Researchers from Japan’s National Defense Medical College said they have succeeded in stopping bleeding more quickly on laboratory animals using nanoparticles they have developed, Kyodo news agency reported.
Manabu Kinoshita, an associate professor at the college, said he expects the new treatment to be useful in helping people with serious traumatic bleeding in major disasters and other emergencies.
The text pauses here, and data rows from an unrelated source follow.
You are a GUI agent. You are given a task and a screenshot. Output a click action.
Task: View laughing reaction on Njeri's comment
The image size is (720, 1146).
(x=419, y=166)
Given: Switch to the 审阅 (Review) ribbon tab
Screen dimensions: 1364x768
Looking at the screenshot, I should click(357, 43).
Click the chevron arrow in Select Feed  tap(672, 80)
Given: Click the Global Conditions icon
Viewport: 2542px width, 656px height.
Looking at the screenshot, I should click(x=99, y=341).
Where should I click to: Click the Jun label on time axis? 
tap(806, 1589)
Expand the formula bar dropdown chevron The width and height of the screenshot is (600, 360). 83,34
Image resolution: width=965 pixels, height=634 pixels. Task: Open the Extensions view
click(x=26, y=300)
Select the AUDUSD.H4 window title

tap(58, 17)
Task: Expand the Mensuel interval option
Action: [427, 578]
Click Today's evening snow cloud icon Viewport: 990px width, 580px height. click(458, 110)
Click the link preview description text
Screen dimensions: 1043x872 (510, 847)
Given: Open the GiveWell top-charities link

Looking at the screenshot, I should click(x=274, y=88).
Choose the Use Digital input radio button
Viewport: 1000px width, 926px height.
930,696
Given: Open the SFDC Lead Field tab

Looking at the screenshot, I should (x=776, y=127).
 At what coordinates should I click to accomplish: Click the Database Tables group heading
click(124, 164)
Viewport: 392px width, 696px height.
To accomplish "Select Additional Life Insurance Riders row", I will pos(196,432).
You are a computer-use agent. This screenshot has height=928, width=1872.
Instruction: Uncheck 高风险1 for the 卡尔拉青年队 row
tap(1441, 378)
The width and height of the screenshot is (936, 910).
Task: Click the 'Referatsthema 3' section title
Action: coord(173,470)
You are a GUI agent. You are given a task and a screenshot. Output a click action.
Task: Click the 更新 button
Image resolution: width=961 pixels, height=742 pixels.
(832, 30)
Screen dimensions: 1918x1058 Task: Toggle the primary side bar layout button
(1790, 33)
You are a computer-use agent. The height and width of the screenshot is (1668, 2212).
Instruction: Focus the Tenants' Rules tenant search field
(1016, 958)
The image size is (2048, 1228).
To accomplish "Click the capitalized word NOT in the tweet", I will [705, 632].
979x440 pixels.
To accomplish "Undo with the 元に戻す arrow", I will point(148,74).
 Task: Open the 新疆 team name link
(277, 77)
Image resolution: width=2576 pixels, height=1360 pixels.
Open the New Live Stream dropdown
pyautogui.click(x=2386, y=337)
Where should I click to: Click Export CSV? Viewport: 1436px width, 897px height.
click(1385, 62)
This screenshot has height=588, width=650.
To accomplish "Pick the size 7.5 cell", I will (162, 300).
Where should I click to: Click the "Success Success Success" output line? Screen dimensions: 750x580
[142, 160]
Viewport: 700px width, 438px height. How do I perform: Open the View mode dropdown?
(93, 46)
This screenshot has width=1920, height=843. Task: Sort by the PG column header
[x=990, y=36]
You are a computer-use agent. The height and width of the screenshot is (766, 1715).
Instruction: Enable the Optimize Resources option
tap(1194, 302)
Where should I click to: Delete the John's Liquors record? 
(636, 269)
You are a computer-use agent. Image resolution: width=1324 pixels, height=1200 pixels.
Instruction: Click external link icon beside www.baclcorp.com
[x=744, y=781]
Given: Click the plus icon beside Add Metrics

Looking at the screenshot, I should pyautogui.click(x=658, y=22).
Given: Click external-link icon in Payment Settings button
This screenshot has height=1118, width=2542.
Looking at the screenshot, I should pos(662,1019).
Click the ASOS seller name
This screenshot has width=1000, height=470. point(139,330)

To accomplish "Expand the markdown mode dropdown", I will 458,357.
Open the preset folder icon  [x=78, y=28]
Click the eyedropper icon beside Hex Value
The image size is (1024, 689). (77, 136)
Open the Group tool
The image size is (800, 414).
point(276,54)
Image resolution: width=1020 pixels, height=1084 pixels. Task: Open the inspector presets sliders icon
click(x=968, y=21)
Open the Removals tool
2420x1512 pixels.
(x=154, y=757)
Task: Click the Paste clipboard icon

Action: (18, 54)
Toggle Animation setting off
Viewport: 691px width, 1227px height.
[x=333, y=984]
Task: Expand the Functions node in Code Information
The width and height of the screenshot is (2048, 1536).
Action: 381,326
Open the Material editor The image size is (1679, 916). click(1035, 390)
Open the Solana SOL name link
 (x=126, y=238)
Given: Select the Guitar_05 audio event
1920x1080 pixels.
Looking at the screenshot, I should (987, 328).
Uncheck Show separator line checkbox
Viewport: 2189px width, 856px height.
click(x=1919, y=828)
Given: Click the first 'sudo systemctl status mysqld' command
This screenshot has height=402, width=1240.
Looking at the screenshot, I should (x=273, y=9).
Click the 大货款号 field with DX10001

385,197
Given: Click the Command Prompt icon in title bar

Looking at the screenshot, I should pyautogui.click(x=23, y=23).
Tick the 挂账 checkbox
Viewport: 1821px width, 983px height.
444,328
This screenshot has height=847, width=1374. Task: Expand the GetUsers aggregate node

When blood vessels are damaged, platelets combine to form clots and stop the bleeding. The team injected platelet-activating substances into a particle called liposome, made from phospholipids.
The team also attached different substances to the surface of the particles, 200 nanometres in diameter, to make them stick to the platelets.
A nanometre is one-billionth of a metre.
In the animal tests, rabbits were given traumatic injuries to their livers. All but the 10 rabbits injected with 20 mg of the nanoparticles per kilogramme of their body weight died from loss of blood.
Platelets used in transfusion can only be preserved for about a week, but the nanoparticles can be preserved for six months and can be mass-produced, the researchers said.
However, the technique is years away from practical use, as clinical tests are still needed, the report said.